ベティは泣きじゃくり、バルトロにすがりつく。
「・・・ベティ・・・・!!」
バルトロは申し訳なさと、ベティへの愛情を込め、抱きしめた。
「もう心配かけねぇよ、ベティ。」
「あ、あのー・・・俺、邪魔者?帰った方がいい?」
ロックは二人のやりとりを見て、自分は除け者であると感じ始めていた。
「おう、帰れ帰れ。」
「はぁ・・・お幸せに。」
ロックはため息をつき、その場を立ち去ろうとした。
だが、その時・・・
「おっと・・・言い忘れた。ロック!俺、カスパールのことはもう忘れるわ!」
「えっ?な、なんで!?」
「俺、この左手の礼をしたかっただけだからさー・・・一発ぶん殴ったし、ミサイルもお見舞いしたし、もういいかなーって思ってな!」
「そ、そんな、勝手すぎるぜ!」
ロックはバルトロの独白に、思わず混乱してしまっていた。
「はっはっはっ!まぁ気にすんな!というわけで、あいつのことはお前の好きにしな!」
「えー・・・」
ロックは釈然としないながらも、その日はジャッジのアジトへ戻った。
「はー・・・疲れた。」
アジトへ戻ったロックはソファに倒れ込んだ。
「どこで何してたんだ?こんなに遅くなりやがって。まぁ、買い物に頼んだものが生ものじゃ無くてよかったぜ。」
「俺じゃなくて買ってきたものの心配かよ・・・・」
ロックはさらに疲れ、ソファにうつぶせになって顔を伏せた。
(それにしても・・・好きにしろって言われてもな・・・・)
ロックは当初、バルトロの敵討ちとプライドを傷つけられた悔しさでカスパールを敵視していた。だが、当のバルトロが憂さ晴らしを晴らしてしまったため、ロックのカスパールへの執着が低くなっていた。

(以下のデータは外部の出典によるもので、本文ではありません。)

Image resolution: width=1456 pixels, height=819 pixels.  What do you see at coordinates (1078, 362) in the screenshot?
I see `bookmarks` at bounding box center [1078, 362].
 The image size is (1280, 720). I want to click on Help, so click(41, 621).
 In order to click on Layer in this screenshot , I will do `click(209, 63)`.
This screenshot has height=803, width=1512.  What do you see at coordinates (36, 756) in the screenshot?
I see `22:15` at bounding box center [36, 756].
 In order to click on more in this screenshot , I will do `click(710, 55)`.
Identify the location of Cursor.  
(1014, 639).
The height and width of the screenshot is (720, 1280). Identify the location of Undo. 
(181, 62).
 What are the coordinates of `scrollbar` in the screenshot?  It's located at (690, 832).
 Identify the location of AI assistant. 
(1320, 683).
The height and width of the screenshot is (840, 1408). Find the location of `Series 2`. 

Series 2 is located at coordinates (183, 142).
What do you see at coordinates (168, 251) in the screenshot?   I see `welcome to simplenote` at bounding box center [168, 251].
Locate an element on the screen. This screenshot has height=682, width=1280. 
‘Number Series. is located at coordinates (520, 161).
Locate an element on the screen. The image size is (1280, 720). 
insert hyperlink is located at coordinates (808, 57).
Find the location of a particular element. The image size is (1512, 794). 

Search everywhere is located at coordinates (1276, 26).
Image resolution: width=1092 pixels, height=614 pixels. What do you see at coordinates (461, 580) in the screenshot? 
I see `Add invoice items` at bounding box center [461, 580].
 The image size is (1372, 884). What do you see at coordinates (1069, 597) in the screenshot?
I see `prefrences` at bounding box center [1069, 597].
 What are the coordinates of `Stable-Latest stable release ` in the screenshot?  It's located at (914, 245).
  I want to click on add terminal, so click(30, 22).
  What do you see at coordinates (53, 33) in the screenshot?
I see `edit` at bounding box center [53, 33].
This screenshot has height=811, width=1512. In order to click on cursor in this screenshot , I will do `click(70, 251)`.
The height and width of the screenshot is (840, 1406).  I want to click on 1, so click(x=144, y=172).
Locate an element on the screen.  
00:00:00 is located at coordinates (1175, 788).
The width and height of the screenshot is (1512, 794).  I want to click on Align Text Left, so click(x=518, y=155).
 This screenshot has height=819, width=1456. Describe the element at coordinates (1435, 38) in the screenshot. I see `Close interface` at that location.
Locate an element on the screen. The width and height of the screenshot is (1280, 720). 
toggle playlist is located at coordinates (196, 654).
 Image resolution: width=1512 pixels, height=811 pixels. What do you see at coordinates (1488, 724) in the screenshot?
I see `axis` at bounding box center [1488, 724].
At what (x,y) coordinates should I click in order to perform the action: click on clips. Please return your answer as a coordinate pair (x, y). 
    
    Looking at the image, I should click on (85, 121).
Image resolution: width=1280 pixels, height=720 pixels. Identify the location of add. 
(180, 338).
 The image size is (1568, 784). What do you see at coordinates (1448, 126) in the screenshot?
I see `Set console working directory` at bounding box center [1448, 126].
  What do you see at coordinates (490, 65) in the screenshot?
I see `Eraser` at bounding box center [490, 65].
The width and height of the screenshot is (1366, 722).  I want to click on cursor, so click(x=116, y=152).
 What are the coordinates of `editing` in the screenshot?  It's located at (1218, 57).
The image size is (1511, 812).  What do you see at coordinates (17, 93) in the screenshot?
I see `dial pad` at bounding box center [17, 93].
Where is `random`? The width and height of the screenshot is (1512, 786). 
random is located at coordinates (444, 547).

プライドを傷つけられた悔しさが残っているが、「それだけでは足りない」と、ロックは思っていた。
「何かもう一つ、もう一つ何かあれば戦える」とも思っていた。
「・・・どうすりゃいいんだ・・・・?」
ロックは戦うために必要な要因に悩み、その日はそのままソファで寝込んでしまった。